HDP Hakkari Milletvekili Leyla Güven, “Çaba sahibi olan Sayın Öcalan’ın devreye girmesi için öncelikle ağır tecrit koşullarının ortadan kaldırılması gerekiyor. Tecride karşı sessiz kalınarak çözümsüzlüğü bizler de derinleştiriyoruz. Sayın Öcalan avukatları ve ailesiyle görüşene kadar eylemimi sürdüreceğim” dedi.
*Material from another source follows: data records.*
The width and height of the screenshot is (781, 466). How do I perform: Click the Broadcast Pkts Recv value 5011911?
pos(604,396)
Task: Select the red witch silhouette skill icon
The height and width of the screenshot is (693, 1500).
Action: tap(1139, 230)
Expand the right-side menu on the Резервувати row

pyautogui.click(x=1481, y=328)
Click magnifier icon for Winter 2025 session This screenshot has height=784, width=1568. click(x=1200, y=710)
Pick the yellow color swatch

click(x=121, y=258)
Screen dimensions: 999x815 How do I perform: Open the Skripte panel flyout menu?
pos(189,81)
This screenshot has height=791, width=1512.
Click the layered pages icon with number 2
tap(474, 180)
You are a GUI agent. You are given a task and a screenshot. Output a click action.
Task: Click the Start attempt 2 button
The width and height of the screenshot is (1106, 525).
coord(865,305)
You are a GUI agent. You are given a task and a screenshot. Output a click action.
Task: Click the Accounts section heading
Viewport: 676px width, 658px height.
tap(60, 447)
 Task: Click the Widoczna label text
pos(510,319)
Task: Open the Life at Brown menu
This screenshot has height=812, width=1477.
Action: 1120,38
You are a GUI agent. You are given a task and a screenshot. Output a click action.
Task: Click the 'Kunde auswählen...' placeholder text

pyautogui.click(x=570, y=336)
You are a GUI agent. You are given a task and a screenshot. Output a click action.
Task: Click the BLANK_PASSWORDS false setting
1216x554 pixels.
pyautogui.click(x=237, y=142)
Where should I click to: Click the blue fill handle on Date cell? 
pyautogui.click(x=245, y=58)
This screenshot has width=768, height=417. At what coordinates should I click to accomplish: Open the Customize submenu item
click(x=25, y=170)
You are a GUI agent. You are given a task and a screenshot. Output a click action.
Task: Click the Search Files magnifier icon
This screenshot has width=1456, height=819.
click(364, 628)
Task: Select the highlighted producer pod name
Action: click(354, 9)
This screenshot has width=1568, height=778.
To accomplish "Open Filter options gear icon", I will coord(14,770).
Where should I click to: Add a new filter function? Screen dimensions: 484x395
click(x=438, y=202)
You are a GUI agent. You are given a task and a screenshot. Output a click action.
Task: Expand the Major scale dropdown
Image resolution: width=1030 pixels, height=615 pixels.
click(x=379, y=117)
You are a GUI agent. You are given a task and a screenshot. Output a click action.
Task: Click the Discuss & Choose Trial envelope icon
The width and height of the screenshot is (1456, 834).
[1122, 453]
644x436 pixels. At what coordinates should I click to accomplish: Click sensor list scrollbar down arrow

Türkiye’nin Afrin’e yönelik operasyona karşı gösterdiği tepki, yaptığı açıklamalar ve Demokratik Toplum Kongresi’nin (DTK) çalışmaları nedeniyle 31 Ocak’ta tutuklanan DTK Eş Başkanı ve Halkların Demokratik Partisi (HDP) Hakkari Milletvekili Leyla Güven, 24 Haziran seçimlerinde milletvekili seçilmesine rağmen tahliye edilmiyor. Güven, tutuklu yargılandığı Diyarbakır 9’uncu Ağır Ceza Mahkemesi’nde görülen davanın 3’üncü duruşmasında kelepçe dayatmasını reddederek, duruşmaya katılmadı. SEGBİS sistemi ile duruşmaya katılan Güven, mahkemenin adil davranmadığını belirterek, dava kapsamında artık savunma yapmayacağını belirtti. Güven, PKK Lideri Abdullah Öcalan üzerindeki tecridi protesto etmek amacıyla süresiz-dönüşümsüz açlık grevi eylemi başlattığını da duyurmuştu. Diyarbakır E Tipi Cezaevi’nde bulunan Güven, devam eden yargılama ve başlattığı açlık grevi eylemine dair Mezopotamya Ajansı’ndan Özgür Paksoy’un sorularını yanıtladı.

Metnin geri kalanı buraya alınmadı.